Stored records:
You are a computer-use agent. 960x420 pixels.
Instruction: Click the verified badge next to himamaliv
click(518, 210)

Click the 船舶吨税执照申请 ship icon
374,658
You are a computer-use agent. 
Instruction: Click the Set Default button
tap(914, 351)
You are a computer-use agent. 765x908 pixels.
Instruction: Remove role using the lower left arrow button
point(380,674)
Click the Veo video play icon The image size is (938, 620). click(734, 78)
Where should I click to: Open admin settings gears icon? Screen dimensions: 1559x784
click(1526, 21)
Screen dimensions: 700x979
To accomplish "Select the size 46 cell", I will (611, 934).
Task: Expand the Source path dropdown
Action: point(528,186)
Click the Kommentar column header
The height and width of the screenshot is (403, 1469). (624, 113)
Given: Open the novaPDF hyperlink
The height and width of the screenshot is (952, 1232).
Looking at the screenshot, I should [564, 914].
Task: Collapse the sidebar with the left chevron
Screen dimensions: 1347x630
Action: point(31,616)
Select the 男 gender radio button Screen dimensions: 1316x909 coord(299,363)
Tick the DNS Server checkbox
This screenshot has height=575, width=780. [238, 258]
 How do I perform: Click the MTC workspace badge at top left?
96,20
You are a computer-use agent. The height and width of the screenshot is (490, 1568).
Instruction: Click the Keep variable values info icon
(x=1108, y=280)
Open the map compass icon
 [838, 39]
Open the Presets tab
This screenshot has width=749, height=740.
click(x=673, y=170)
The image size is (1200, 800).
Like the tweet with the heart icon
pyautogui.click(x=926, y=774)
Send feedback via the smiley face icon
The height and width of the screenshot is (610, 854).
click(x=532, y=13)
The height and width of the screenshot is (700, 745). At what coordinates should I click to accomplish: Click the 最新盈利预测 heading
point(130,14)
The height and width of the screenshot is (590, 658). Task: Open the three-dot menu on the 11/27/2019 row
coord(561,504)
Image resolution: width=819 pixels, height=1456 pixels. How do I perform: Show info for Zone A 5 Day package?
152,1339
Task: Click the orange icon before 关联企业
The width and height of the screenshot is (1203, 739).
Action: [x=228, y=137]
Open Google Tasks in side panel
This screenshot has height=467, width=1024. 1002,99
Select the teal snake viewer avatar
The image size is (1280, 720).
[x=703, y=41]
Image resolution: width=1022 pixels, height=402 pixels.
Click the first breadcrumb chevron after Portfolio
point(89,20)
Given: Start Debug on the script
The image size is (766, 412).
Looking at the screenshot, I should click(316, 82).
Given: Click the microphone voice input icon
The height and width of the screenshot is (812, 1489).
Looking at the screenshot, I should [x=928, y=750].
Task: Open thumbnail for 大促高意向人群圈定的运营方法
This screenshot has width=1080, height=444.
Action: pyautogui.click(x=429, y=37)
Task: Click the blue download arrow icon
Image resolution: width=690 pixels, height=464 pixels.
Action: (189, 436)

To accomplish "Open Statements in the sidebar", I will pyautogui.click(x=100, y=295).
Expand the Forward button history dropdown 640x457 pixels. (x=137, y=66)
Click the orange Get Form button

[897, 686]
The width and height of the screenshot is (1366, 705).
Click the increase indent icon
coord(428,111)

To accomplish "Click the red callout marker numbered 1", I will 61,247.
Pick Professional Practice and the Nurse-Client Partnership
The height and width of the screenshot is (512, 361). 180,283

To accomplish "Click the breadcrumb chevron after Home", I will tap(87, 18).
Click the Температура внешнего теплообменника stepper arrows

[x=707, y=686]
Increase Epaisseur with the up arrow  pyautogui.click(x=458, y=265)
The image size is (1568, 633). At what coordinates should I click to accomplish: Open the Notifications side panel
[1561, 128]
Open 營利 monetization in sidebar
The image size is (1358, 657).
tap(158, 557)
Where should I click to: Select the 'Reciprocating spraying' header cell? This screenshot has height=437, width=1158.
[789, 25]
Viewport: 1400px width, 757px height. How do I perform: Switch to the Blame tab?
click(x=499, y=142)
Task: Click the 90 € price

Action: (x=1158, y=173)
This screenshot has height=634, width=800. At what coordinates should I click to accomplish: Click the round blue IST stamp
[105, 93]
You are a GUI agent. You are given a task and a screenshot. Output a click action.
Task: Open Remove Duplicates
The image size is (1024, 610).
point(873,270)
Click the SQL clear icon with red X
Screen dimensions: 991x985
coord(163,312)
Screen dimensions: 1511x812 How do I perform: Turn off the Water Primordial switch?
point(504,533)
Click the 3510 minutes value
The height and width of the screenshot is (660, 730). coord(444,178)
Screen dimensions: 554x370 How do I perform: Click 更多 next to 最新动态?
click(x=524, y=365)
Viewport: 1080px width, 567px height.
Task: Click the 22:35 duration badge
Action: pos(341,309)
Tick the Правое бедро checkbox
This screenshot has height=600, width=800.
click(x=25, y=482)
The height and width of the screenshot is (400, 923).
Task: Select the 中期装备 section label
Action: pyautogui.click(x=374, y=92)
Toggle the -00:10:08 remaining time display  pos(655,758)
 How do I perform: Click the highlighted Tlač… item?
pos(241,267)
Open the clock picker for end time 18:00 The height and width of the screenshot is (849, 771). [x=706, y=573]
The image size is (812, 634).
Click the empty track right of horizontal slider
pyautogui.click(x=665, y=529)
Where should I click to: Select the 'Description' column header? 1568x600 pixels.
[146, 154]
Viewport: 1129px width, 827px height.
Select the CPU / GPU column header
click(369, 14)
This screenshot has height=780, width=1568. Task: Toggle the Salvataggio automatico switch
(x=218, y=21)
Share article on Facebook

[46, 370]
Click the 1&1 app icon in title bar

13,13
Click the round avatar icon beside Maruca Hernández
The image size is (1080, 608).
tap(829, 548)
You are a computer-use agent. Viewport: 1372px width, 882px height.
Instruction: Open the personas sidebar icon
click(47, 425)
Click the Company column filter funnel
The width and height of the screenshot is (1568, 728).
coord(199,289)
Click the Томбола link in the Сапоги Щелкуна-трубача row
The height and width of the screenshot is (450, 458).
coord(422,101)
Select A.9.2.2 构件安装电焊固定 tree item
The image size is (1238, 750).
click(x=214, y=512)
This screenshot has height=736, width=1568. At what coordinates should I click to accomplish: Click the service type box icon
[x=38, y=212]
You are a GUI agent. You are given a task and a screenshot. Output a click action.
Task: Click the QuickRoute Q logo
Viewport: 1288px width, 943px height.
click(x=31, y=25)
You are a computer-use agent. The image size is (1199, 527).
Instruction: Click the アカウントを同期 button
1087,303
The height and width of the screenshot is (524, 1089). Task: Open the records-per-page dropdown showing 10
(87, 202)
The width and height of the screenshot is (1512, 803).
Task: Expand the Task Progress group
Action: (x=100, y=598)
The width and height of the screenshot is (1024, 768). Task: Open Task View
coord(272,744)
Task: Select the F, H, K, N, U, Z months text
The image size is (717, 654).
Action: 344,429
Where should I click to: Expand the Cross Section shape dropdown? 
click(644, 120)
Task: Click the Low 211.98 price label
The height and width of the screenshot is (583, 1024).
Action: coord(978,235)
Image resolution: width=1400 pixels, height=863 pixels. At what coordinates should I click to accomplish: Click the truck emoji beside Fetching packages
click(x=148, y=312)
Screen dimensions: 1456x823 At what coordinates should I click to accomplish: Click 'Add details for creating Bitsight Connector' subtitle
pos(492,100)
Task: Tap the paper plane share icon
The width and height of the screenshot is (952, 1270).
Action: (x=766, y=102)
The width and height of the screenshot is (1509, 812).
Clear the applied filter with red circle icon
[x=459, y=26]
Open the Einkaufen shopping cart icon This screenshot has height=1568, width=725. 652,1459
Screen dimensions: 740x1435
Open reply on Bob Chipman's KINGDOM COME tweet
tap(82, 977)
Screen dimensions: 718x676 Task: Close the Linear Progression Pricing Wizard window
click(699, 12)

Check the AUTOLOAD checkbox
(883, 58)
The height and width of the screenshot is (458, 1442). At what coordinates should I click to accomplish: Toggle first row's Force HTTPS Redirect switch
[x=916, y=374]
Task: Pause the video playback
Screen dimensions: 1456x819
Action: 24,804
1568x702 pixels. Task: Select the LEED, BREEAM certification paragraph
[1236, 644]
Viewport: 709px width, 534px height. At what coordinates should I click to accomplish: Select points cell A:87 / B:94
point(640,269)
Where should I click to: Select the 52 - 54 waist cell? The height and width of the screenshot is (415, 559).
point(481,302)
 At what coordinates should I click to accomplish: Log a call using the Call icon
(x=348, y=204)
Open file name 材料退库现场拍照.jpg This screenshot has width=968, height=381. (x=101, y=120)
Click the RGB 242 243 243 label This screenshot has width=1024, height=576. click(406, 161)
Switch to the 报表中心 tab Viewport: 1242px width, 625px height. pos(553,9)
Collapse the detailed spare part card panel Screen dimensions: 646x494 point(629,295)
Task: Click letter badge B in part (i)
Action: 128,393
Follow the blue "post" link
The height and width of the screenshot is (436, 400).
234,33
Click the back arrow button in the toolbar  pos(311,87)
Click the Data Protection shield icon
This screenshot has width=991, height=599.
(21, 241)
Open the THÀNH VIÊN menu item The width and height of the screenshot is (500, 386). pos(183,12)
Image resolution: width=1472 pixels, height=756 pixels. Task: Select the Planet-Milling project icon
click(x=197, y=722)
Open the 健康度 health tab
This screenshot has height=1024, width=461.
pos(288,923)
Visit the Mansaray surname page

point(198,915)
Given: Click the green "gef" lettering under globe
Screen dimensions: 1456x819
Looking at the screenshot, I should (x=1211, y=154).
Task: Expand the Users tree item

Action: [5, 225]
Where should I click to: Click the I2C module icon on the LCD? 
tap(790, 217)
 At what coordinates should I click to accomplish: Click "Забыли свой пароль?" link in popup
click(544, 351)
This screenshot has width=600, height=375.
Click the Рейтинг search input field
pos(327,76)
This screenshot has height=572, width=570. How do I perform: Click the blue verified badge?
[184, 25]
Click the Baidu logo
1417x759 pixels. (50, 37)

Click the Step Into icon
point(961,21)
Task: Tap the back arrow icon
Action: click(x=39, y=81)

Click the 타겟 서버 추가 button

● **Work task**
Print exactly the lines above from the one with "The width and height of the screenshot is (1509, 812)." to the one with "Screen dimensions: 740x1435", including both.

● **Written response**
The width and height of the screenshot is (1509, 812).
Clear the applied filter with red circle icon
[x=459, y=26]
Open the Einkaufen shopping cart icon This screenshot has height=1568, width=725. 652,1459
Screen dimensions: 740x1435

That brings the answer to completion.